Source passage ->
Min/Max heap (Priority Queue|Heap Queue)

http://interactivepython.org/courselib/static/pythonds/Trees/BinaryHeapImplementation.html

import heapq
heapq.heappush(h,7)
heapq.heappop(h) #returns 0


class BinHeap:
    def __init__(self):
        self.heapList = [0]
        self.currentSize = 0


    def percUp(self,i):
        while i // 2 > 0:
          if self.heapList[i] < self.heapList[i // 2]:
             tmp = self.heapList[i // 2]
             self.heapList[i // 2] = self.heapList[i]
             self.heapList[i] = tmp
          i = i // 2

    def insert(self,k):
      self.heapList.append(k)
      self.currentSize = self.currentSize + 1
      self.percUp(self.currentSize)

    def percDown(self,i):
      while (i * 2) <= self.currentSize:
          mc = self.minChild(i)
          if self.heapList[i] > self.heapList[mc]:
              tmp = self.heapList[i]
              self.heapList[i] = self.heapList[mc]
              self.heapList[mc] = tmp
          i = mc

    def minChild(self,i):
      if i * 2 + 1 > self.currentSize:
          return i * 2
      else:
          if self.heapList[i*2] < self.heapList[i*2+1]:
              return i * 2
          else:
              return i * 2 + 1

    def delMin(self):
      retval = self.heapList[1]
      self.heapList[1] = self.heapList[self.currentSize]
      self.currentSize = self.currentSize - 1
      self.heapList.pop()
      self.percDown(1)
      return retval

    def buildHeap(self,alist):
      i = len(alist) // 2
      self.currentSize = len(alist)
      self.heapList = [0] + alist[:]
      while (i > 0):
          self.percDown(i)
          i = i - 1

bh = BinHeap()
bh.buildHeap([9,5,6,2,3])

print(bh.delMin())
print(bh.delMin())
print(bh.delMin())
print(bh.delMin())
print(bh.delMin())

Circular Queue

class CircularQueue:

    #Constructor
    def __init__(self):
        self.queue = list()
        self.head = 0
        self.tail = 0
        self.maxSize = 8

    #Adding elements to the queue
    def enqueue(self,data):
        if self.size() == self.maxSize-1:
            return ("Queue Full!")
        self.queue.append(data)
        self.tail = (self.tail + 1) % self.maxSize
        return True

    #Removing elements from the queue
    def dequeue(self):
        if self.size()==0:
            return ("Queue Empty!")

(Stored entries)
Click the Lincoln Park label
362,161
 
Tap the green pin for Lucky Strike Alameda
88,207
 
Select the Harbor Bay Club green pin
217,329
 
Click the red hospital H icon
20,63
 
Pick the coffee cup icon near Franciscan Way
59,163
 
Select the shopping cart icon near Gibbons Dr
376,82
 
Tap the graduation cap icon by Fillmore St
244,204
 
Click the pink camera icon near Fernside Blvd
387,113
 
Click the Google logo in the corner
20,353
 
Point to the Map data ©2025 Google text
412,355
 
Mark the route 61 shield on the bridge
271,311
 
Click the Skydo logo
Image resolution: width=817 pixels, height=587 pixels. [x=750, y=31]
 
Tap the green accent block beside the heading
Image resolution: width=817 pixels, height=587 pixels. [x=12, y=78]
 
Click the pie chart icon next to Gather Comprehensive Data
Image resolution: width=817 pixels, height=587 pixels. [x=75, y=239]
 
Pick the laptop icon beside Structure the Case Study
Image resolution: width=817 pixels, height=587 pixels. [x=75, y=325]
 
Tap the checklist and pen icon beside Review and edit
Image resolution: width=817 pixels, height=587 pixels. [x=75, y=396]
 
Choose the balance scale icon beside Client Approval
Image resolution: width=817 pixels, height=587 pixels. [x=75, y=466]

Written tasks ->
1. Reproduce everything in the heap and queue code from "self.percDown(1)" down to "bh = BinHeap()".
2. Put the comment "Removing elements from the queue" from the heap and queue code into Spanish.
Draw only on the heap and queue code as your source.

Results for each task ->
1.
self.percDown(1)
      return retval

    def buildHeap(self,alist):
      i = len(alist) // 2
      self.currentSize = len(alist)
      self.heapList = [0] + alist[:]
      while (i > 0):
          self.percDown(i)
          i = i - 1

bh = BinHeap()

2. Eliminación de elementos de la cola